So, OK, yeah. The country did whatever that was, and now we’re in a similar place to where we were after the 2019 election.

Justin Trudeau is prime minister, with current predictions giving him about as many seats as when he called this thing back in August. Erin O’Toole is still Conservative leader, as of publication, but the party saw little change from what he started the election with. Jagmeet Singh’s NDP is more or less where they were, too. You could be forgiven for wondering if an election even happened.

It was a campaign of small ideas that gave us a result of small changes. Some old names were shuffled away and some new ones brought in, but the overall count remains just about the same. The story of this election is more about what it wasn’t about than whatever bullshit it was.

There are two massive crises facing all of us at the moment: the pandemic and climate change. And you honestly wouldn’t know that if the debates and the election were your only points of reference. There seems to be more elite panic over China and the chaotic withdrawal from Afghanistan than over a virus still rampaging out of control in large parts of the country and a world on fire. It was impossible to watch the election and find a way to connect it to the world around us.

This could have been an election focused on confronting the fact that more than 27,400 people and counting are dead due to the pandemic, and consider what we might do to make good on their loss.

How, after all this, did long-term care not become an issue at all? Instead, the Tory candidate in Thornhill, Ont., Melissa Lantsman, who was a long-term care home lobbyist, won her riding with somewhere around half the vote.

How did the fate of refugees, from the parts of the world already affected by climate change, not make it on the agenda?

How was the housing debate a contest for who could devise the most convoluted plans to hand home buyers money?

How did the drug toxicity crisis fail to have any impact?

How can you look at this election and not think this country is anything but broken?

How can the people running this country look in the mirror the day after this mess and say they’re capable of handling the various nightmares bearing down on us?

All of us face a series of long-term problems that our political leaders aren’t even bothering to face up to. And so, naturally, they hold an election about the dumbest shit imaginable. At the start of this thing, Trudeau said this was the most important election since 1945. And yet we got what, exactly? A fumbled quest for a Liberal majority.

It can’t be overstated how much the Liberal party screwed itself by calling an election and seemingly having no idea why they did so. There was no plan for what they wanted to do and no big picture ask or promise to offer. Trudeau and his party set the vapid tone for the last five weeks, so this is mostly their fault. But not entirely.

On the left — well, “the left” — the NDP has once again failed to determine what sort of party it wants to be. Singh is a charming and engaging presence, but his policy book seemed weak and shallow.
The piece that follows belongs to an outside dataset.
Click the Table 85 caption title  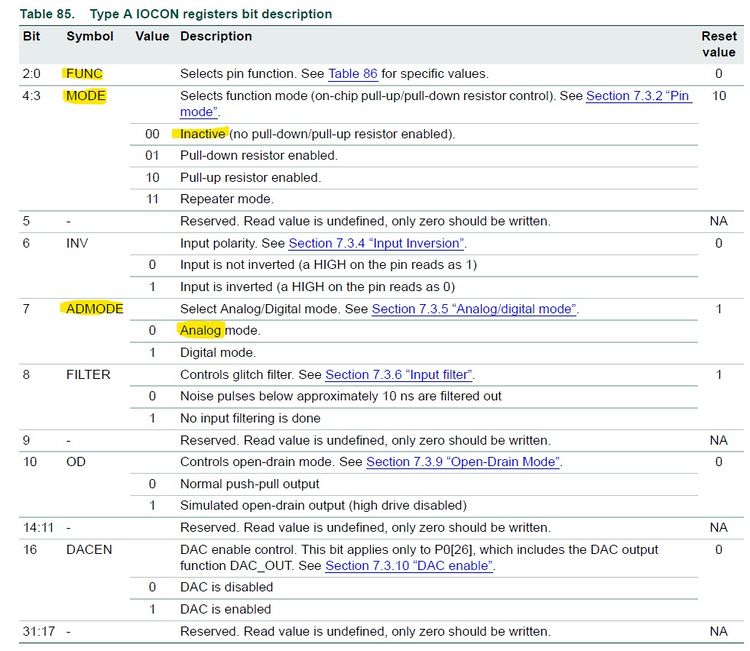pos(176,14)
Worse, his campaign was tied down by decisions made by provincial NDP leaders that run contrary to his stated values. But not so contrary that he’d call them out. It’s a party that bills itself as progressive, except where it wins elections — then it’s hardly different from the Liberals.

The Conservatives tried to make the case they were some throwback to the Progressive Conservatives. O’Toole’s concession speech was more a rallying cry for his party to stick with him, and give him a shot at achieving his middle-school ambition of becoming prime minister. It’s not clear they will.

Further to the right, the People’s Party of Canada managed to more than double the number of votes than the Green Party, and triple their 2019 outcome. The Greens, for their part, won two seats, one less than 2019. Leader Annamie Paul, meanwhile, came in fourth in her Toronto riding, losing out to even a Conservative. This was the third-straight time she’s lost in the riding. Make of that what you will.

It’s over and done with now. What comes next isn’t particularly inspiring. Canada is fundamentally rotten, and nothing that happened yesterday will fix it.